• [WHAT IS BEING ASKED]: Only one part of the listing is needed: the lines from the one with "The height and width of the screenshot is (206, 288)." through the last line, copied exactly and free of pictures.

[RECORDS FOR THIS EXERCISE]

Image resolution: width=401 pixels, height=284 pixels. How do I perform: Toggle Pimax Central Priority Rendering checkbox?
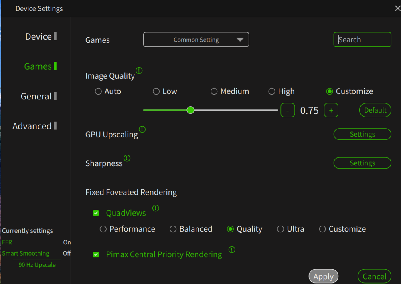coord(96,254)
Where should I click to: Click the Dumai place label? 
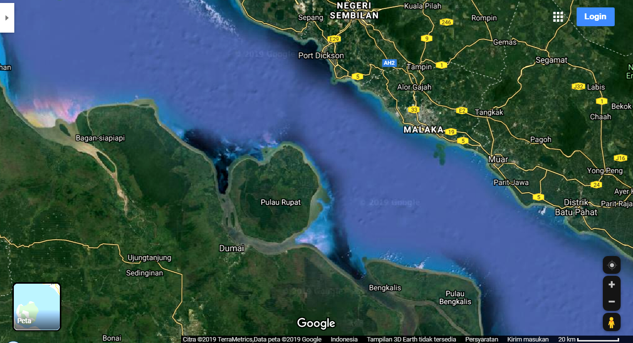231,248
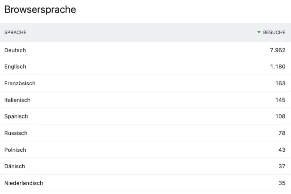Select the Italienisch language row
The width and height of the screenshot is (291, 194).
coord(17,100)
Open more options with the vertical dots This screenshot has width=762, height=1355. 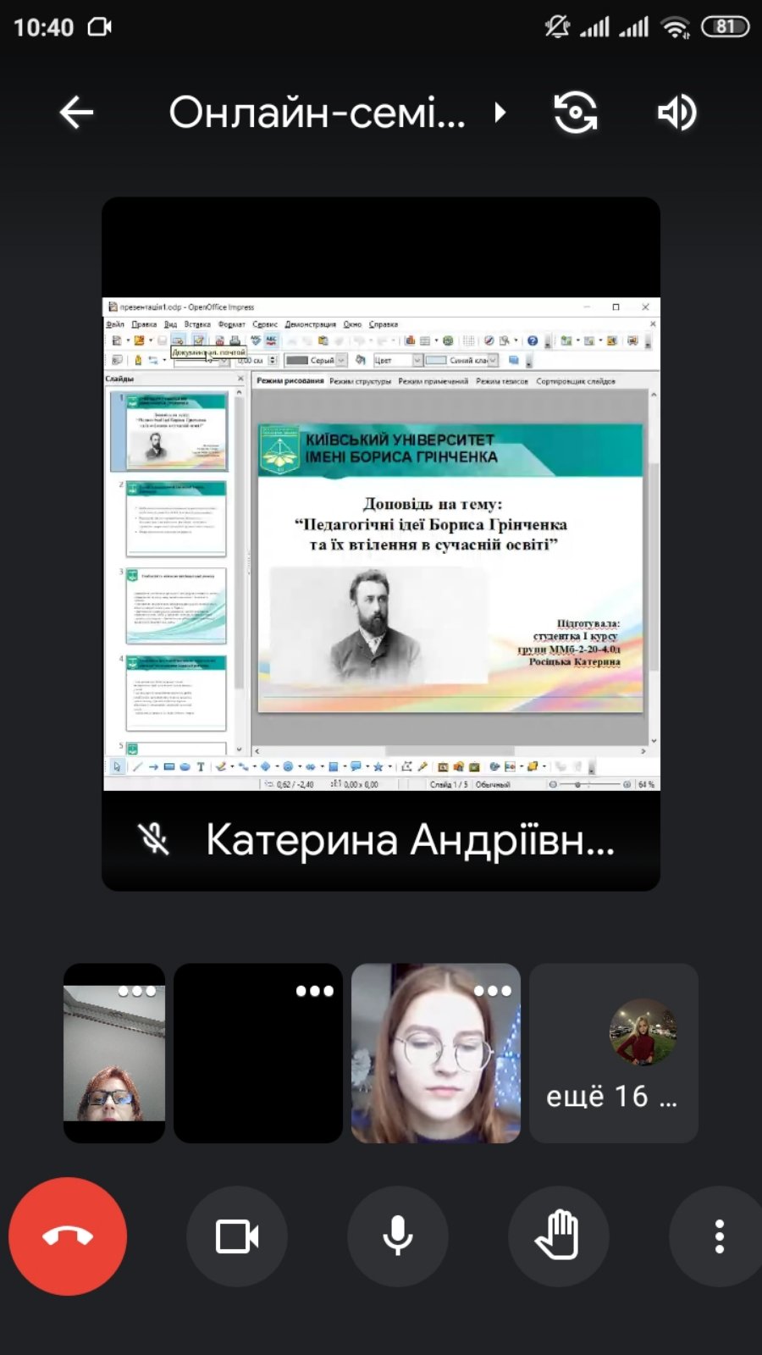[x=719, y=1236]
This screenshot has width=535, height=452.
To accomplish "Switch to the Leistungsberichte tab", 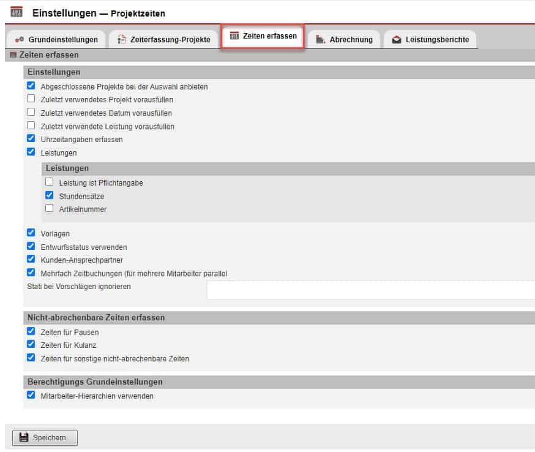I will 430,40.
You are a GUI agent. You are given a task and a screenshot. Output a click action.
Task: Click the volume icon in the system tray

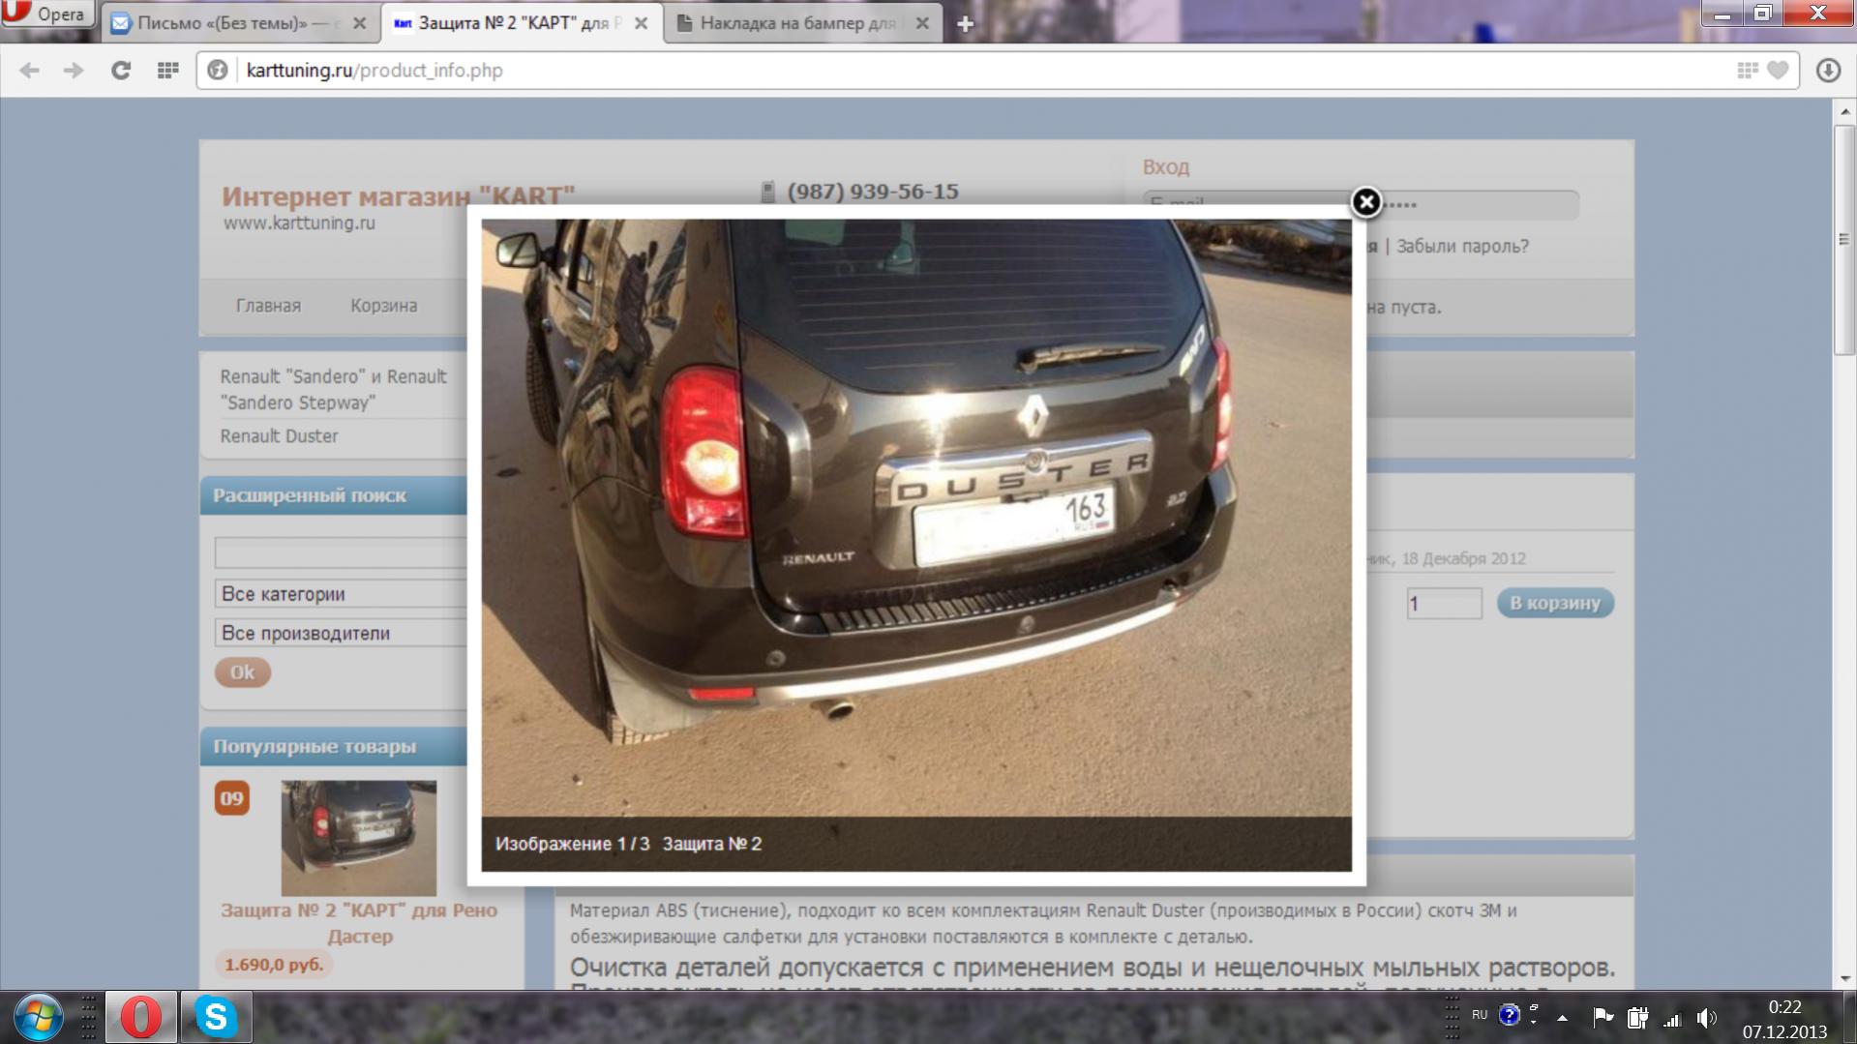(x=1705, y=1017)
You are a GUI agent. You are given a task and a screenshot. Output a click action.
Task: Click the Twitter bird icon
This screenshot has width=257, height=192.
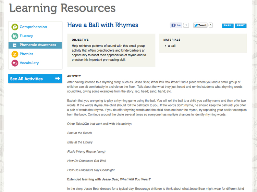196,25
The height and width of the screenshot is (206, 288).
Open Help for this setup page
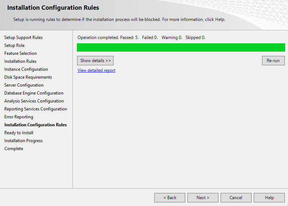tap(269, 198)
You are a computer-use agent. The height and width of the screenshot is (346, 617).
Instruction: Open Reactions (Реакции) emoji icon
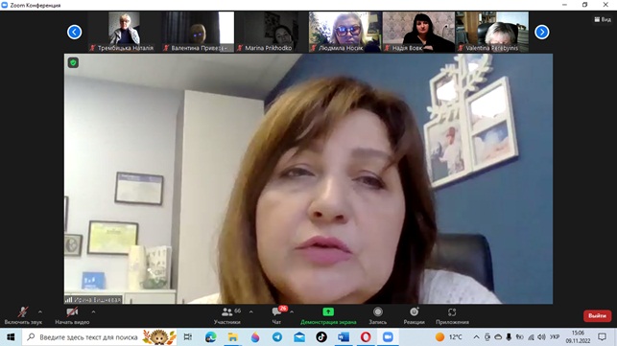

[/RECORDS FOR THIS EXERCISE]

• [EXERCISE ANSWER]:
The height and width of the screenshot is (206, 288).
Open Help for this setup page
tap(269, 198)
You are a computer-use agent. The height and width of the screenshot is (346, 617).
Instruction: Open Reactions (Реакции) emoji icon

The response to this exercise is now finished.